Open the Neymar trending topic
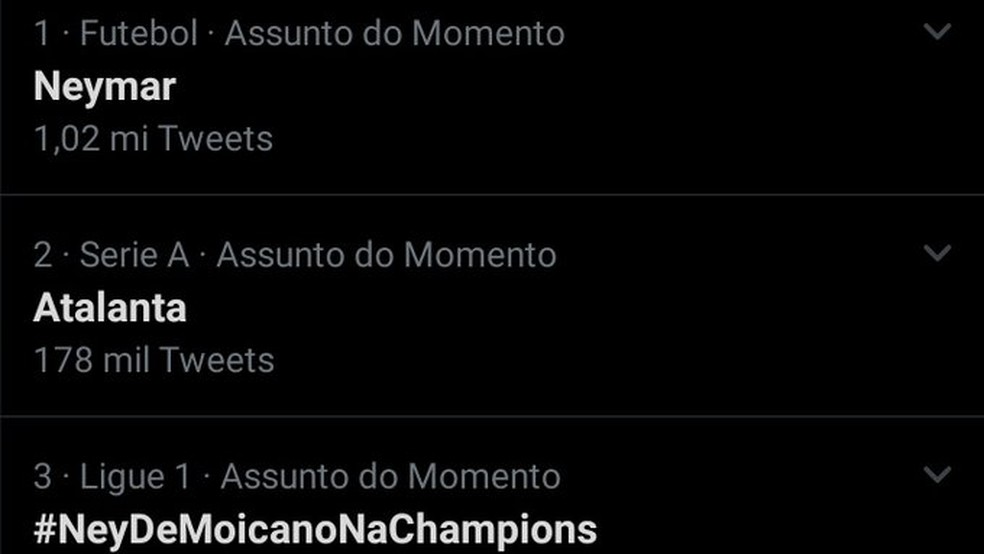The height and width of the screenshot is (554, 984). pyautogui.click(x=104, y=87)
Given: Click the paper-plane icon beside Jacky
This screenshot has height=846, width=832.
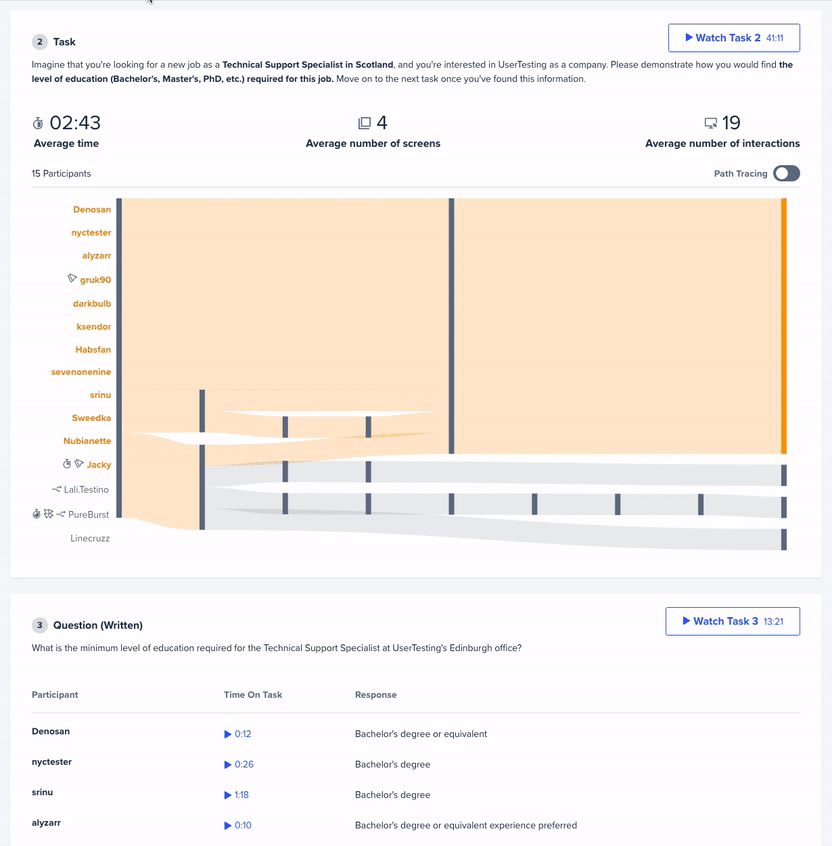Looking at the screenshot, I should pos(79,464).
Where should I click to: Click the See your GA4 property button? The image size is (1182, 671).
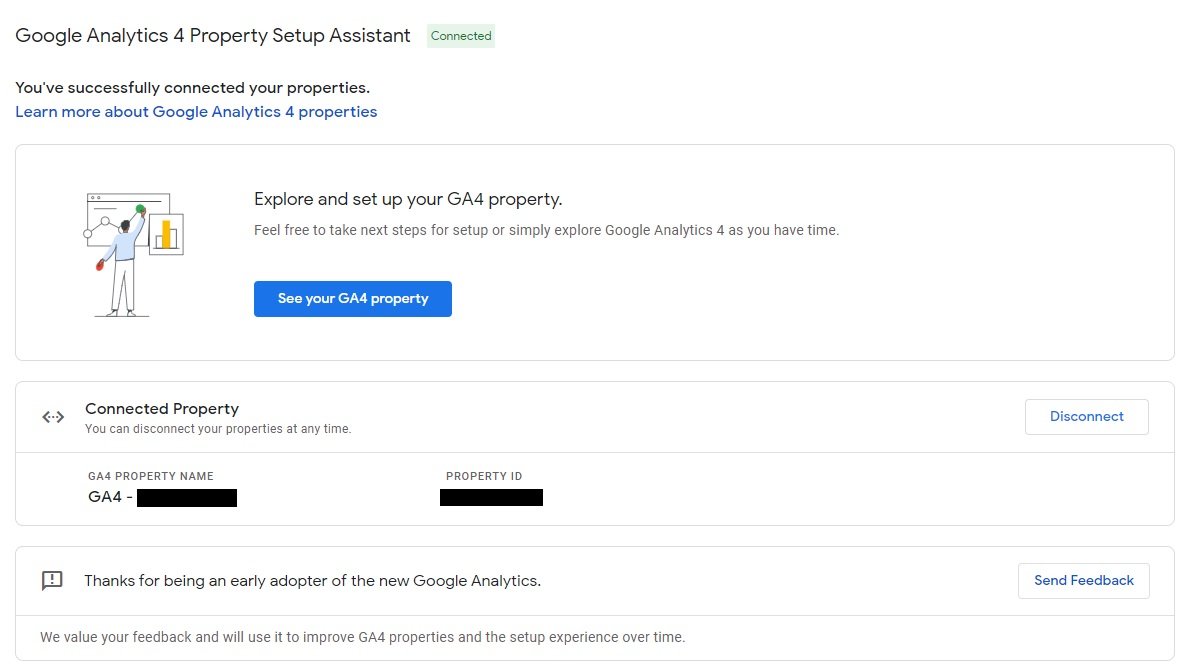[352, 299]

# # # # # # #

Directions | What is needed is an exact transcription of every entry, minus the pictures.

Task solution |
Open the Neymar trending topic
The height and width of the screenshot is (554, 984). pyautogui.click(x=104, y=87)
Given: Click the paper-plane icon beside Jacky
This screenshot has height=846, width=832.
Looking at the screenshot, I should pos(79,464).
Where should I click to: Click the See your GA4 property button? The image size is (1182, 671).
[352, 299]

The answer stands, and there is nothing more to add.